Enzo Maresca s'est exprimé avec franchise sur le défi que représente le fait de succéder à Pep Guardiola à Manchester City, qualifiant la tâche de « peut-être » impossible — mais aussi de privilège — alors qu'il boucle sa première pré-saison à la tête du club.
Maresca s'exprime sur sa succession à Guardiola et la course au capitanat

Enzo Maresca s'est exprimé avec franchise sur le défi que représente le fait de succéder à Pep Guardiola à Manchester City, qualifiant la tâche de « peut-être » impossible — mais aussi de privilège — alors qu'il boucle sa première pré-saison à la tête du club.
Maresca a rencontré les médias britanniques en déplacement à Séoul, lors de la tournée de pré-saison de City, pour évoquer ce qui l'attend. L'Italien a auparavant été l'assistant de Guardiola lors du Triplé historique de 2022-23, avant de diriger successivement Leicester et Chelsea.
Succéder à une légende
Guardiola a quitté le club à la fin de la saison dernière après 17 trophées majeurs, dont six titres de Premier League et une victoire en UEFA Champions League. Maresca mesure pleinement l'ombre dans laquelle il s'inscrit.
« Je l'ai dit de nombreuses fois — c'est le meilleur entraîneur du monde depuis 15 ou 20 ans », a déclaré Maresca. « Quand il a commencé en Espagne, tout le monde voulait jouer comme Barcelona. Il est parti en Allemagne, tout le monde voulait jouer comme Bayern Munich. Il arrive en Angleterre et tout le monde veut jouer comme City. »
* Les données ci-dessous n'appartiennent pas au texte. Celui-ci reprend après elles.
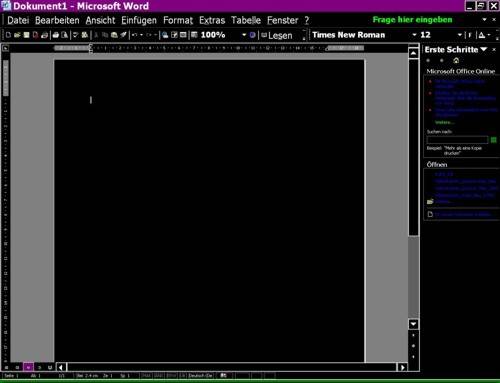Open the Einfügen menu
The height and width of the screenshot is (383, 500).
[x=139, y=20]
Maresca a révélé avoir rencontré Guardiola à Barcelone la veille de la signature officielle de son contrat, passant plusieurs heures à recueillir les conseils de son prédécesseur. Pour affirmer sa propre identité, il a emménagé dans le bureau anciennement occupé par l'ex-assistant Pep Lijnders — juste à côté de l'ancien bureau de Guardiola, aujourd'hui converti en salle de réunion.
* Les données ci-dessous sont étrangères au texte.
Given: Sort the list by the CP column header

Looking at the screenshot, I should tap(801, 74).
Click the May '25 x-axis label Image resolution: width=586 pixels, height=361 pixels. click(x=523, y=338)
« J'aime parfois arriver à vide pour voir les choses par moi-même », a confié Maresca. « Mais il est resté ici si longtemps, il a ses opinions. Il faut arriver et voir le tableau complet. »
L'IA et un été calme
Entre son départ de Chelsea en janvier et sa prise de fonctions à City fin juin, Maresca a mis ce temps libre à profit pour retrouver sa famille — sa femme et ses quatre enfants — et pour explorer l'intelligence artificielle, en suivant deux masterclasses pour mieux comprendre cette technologie. « Tout le monde parle d'IA, alors je veux comprendre comment ça fonctionne », a-t-il expliqué.
Évolutions de la Premier League et coups de pied arrêtés
Maresca a identifié la montée en puissance des coups de pied arrêtés et des structures défensives en marquage individuel comme les changements tactiques les plus significatifs en Premier League depuis son passage comme assistant de Guardiola il y a trois ans. Le titre d'Arsenal la saison dernière a été notamment construit sur 25 buts sur phase arrêtée — dont 19 sur corners —, et City cherche à progresser dans ce domaine. Malgré ces évolutions stylistiques, Maresca affirme que la Premier League reste la « meilleure ligue » avec les « meilleurs joueurs », avec six clubs capables de se battre pour les grands honneurs.
La question du capitanat
Avec le départ de Bernardo Silva, Maresca doit désigner un nouveau capitaine. Le groupe de leaders comprend actuellement Ruben Dias, Erling Haaland et Rodri — dont l'avenir reste incertain après l'échec d'une offre de 38,5 millions de livres sterling de Barcelona. Maresca souhaite qu'un joueur formé au club fasse partie de ce comité.
Il applique une règle qui ne manque pas d'humour : lorsque City marque, le capitaine doit se rendre sur le banc pour recevoir des instructions plutôt que pour célébrer — à moins, bien sûr, que ce soit le capitaine lui-même qui ait marqué. Avec Haaland dans la course, Maresca a plaisanté en disant que cela pourrait poser problème.
« Si Erling est le capitaine, nous avons un problème », a-t-il ri. « Dans le cas de Rodri, on verra ce qui se passe. »
À l'approche du Community Shield contre Arsenal, Maresca navigue parmi les décisions les plus importantes de sa carrière d'entraîneur — et ne montre aucun signe de fléchissement sous le poids des attentes.